[Stored data]
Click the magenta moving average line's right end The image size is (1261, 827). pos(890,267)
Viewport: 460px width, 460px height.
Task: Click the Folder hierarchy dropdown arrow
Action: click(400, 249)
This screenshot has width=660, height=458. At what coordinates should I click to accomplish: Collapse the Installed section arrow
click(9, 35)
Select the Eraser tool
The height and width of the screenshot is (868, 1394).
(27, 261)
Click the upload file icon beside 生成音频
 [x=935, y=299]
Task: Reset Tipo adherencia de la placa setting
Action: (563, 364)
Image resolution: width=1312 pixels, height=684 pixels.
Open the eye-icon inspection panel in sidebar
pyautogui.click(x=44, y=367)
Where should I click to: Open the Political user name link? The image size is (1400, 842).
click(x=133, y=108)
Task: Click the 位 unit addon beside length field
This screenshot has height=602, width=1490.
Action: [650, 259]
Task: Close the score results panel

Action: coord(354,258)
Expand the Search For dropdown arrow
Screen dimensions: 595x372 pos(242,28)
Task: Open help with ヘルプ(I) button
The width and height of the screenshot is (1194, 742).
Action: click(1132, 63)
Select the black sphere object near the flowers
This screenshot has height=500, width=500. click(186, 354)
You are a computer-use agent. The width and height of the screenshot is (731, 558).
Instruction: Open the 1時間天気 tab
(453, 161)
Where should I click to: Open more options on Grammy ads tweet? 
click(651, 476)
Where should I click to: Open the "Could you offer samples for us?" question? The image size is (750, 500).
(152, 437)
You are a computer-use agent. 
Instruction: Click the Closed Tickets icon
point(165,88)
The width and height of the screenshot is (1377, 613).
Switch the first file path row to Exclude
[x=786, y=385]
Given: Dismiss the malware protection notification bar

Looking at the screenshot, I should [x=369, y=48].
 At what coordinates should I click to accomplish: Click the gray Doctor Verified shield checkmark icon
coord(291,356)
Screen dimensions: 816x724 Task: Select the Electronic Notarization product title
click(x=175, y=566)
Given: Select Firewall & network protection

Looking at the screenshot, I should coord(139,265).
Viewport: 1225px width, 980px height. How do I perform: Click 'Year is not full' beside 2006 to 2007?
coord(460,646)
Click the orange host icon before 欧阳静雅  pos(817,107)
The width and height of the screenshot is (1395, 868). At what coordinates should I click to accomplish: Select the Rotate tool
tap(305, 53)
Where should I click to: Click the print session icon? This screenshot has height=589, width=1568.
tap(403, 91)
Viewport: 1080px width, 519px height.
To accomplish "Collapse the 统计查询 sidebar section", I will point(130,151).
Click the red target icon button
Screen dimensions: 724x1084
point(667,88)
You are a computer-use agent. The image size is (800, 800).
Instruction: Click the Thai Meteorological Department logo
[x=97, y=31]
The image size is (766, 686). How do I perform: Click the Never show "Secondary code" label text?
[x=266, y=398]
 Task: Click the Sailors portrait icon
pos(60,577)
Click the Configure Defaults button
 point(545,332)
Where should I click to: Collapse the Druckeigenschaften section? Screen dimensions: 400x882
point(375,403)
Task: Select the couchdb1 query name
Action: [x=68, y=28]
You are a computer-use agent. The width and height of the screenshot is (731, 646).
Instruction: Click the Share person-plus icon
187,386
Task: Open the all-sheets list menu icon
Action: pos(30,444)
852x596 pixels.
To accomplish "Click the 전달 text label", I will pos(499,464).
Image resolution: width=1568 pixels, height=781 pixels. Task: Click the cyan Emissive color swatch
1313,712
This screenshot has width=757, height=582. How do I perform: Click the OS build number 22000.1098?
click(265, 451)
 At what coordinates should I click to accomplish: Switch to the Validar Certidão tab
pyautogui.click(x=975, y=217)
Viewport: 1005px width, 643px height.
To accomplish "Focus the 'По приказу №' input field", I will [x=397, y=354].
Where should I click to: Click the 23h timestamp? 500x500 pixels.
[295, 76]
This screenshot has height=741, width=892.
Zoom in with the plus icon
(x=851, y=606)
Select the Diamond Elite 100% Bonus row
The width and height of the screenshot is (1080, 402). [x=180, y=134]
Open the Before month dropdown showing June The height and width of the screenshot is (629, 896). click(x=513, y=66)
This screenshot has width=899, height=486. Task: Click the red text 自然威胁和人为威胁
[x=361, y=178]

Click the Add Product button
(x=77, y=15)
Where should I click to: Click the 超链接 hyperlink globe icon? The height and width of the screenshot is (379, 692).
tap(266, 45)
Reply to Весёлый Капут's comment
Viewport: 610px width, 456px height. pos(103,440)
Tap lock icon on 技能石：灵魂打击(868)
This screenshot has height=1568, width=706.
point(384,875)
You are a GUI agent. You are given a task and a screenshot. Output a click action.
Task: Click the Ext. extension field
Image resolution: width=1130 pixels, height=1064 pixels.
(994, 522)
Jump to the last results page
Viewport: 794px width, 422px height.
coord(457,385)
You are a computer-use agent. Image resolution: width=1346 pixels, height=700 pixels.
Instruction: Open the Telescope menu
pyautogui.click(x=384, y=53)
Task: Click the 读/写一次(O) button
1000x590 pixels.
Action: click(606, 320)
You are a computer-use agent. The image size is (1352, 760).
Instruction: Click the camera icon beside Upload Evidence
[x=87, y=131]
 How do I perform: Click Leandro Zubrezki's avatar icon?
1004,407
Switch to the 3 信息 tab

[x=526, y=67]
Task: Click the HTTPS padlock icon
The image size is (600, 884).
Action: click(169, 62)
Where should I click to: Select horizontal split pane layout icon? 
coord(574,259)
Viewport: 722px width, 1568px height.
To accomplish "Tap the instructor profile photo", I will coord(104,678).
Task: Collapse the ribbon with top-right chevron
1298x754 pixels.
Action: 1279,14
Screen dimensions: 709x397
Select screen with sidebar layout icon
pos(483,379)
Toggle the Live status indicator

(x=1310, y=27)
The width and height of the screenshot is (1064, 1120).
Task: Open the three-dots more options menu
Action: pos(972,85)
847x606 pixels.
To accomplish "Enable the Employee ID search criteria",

#### Task statement:
Given the word "field", show every line of the records that contains it.

#### Exercise output:
Task: Click the 位 unit addon beside length field
To accomplish "Focus the 'По приказу №' input field", I will [x=397, y=354].
Task: Click the Ext. extension field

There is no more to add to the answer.